I will say first, however, that it was, oddly enough, this very moment—wondering over what to do about Elise, and annoyed at the ignorance of my classmates, and somewhat impatient with the methodology of Mr. McQueen, who it turned out had no more training as a teacher than I have as a blacksmith, aside from having memorized the one hundred counties of South or North Carolina—that I decided to become an educator myself.
But at present I was in quite the cast-astrophe. Edith Gotswegon and her ilk would not forget that I had declared myself in need of the facilities, and with every passing second, it became more obvious that Elise had made good on her intention to travel to Hobart. I saw no way out without embarrassment. I could not very well stand up and say to Mr. McQueen, “Excuse me, but Elise has taken Sandy and ridden into the blizzard on her way to Hobart to visit various saloons.”
But what other way was there to save my sister from her stubborn plan? I did not ask to be the oldest child, but (unlike my mother) I was not going to abandon my responsibility to Elise despite the short-term suffering it would cause me.
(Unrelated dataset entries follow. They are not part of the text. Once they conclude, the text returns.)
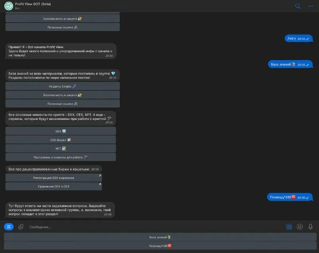Open the in-chat search
Image resolution: width=319 pixels, height=253 pixels.
click(x=297, y=6)

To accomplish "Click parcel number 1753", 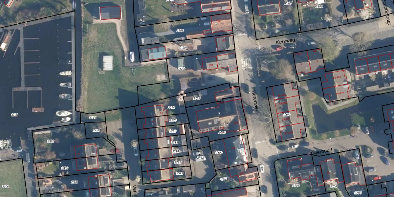I will coord(197,98).
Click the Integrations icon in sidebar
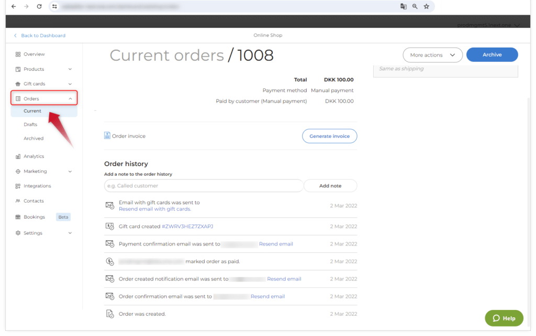This screenshot has height=336, width=536. 18,186
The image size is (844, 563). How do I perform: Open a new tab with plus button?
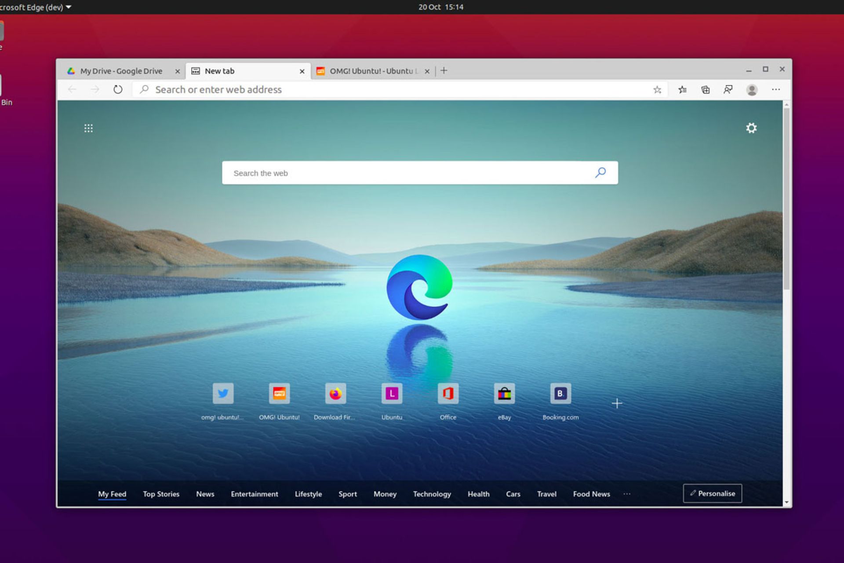(444, 71)
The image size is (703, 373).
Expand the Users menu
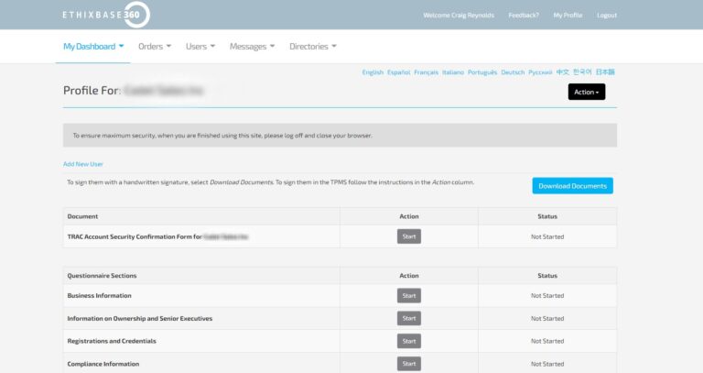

And yet I waited. Precious minutes passed. The snow thickened as the wind was of the stripe Elise called coyote. Why were we even allowed to come to school that day? Aside from the Bulgarians, who were from Bulgaria, only those within a short walking distance were present: the Gotswegon girls, Edith and Ethel; the Miller boys; Edna and Willy Constantine—city folk, we called them, though Lone Wolf is hardly a metropolis. And yet to Elise and me, town was exotic. Sidewalks, alleyways, saloons, drugstore and millinery, post office and courthouse—Lone Wolf might as well have been Oklahoma City or Chicago.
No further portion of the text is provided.